Un peu d'amour et quelques cendres
Par Miss SFW le vendredi, septembre 28 2007, 10:17 - Love actually - Lien permanent
Cette semaine, une amie du couple a trouvé sur la porte un mot. « Prévenir la gendarmerie ». Derrière cette porte, André et Dorine Gorz, respectivement 84 et 83 ans ont choisi de mourir comme ils avaient vécu, ensemble. Le philosophe et journaliste écrivait à son épouse, dans un ouvrage paru l'an dernier : «Tu vas avoir quatre-vingt-deux ans. Tu as rapetissé de six centimètres, tu ne pèses que quarante-cinq kilos et tu es toujours belle, gracieuse et désirable. Cela fait cinquante-huit ans que nous vivons ensemble et je t'aime plus que jamais. Je porte de nouveau au creux de ma poitrine un vide dévorant que seule comble la chaleur de ton corps contre le mien. »
Je vous épargnerai la biographie d'André Gorz, qui serait pure forfanterie de ma part, puisque j'ignorais il y a encore une semaine jusqu'à son nom, inculte crasse que je suis. Je vous recommande plutôt la lecture d'une des dernières interviews du couple, parue le 26 octobre 2006 dans « Le Monde des livres » qui traduit en quelques lignes la bouleversante limpidité de la relation qui a uni ces deux intellectuels, lui apatride avant d'être français, elle de nationalité britannique. Dorine Gorz était malade depuis les années 80 et son mari avait pris sa retraite pour l'accompagner dans ce combat perdu d'avance mais qu'ils auront mené à deux.
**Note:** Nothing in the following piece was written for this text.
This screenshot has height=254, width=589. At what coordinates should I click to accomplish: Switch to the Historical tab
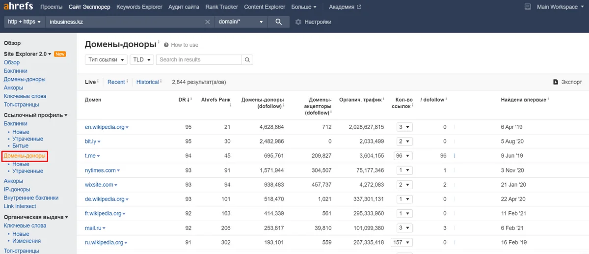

De ce suicide que la notoriété d'André Gorz a rendu public, il reste l'image lumineuse de deux êtres auxquels plus d'un demi-siècle de fusion charnelle et intellectuelle n'aura pas suffi pour s'aimer tout leur soûl et que l'épreuve du quotidien comme celle de la maladie n'auront pas réussi à éloigner l'un de l'autre.
De quoi nous bousculer sérieusement dans notre cynisme blasé d'enfants du divorce et du couple libre.
Le hasard ou la nécessité ont voulu que je fusse doublée ce matin par une conductrice manifestement perturbée, qui après avoir surpris quelques automobilistes en dépassant rageusement sur un rond-point s'est brusquement arrêtée sur le bas-côté (tous mes hommages aux réflexes stupéfiants du conducteur de la camionnette qui me précédait) avant de s'écrouler sur son volant et d'enfouir son visage dans ses mains.
Dix kilomètres plus loin, un camion de pompiers stationnait au bord du fossé et ceux-ci s'affairaient autour d'un corps masculin étendu dans l'herbe dont je ne voyais que deux jambes couvertes de plaies sanglantes. Une femme d'une quarantaine d'années venait de garer sa voiture et arrivait en courant, serrant convulsivement contre elle son sac à main, rempart dérisoire contre le malheur sans nom qui l'engloutirait peut-être dans quelques secondes.
Absorbée depuis l'élection de qui-vous-savez dans une sotte misanthropie et obnubilée par la déception égoïste de mes petites opinions personnelles, j'avais tout simplement oublié à quel point c'était beau, unique et fragile, un être humain.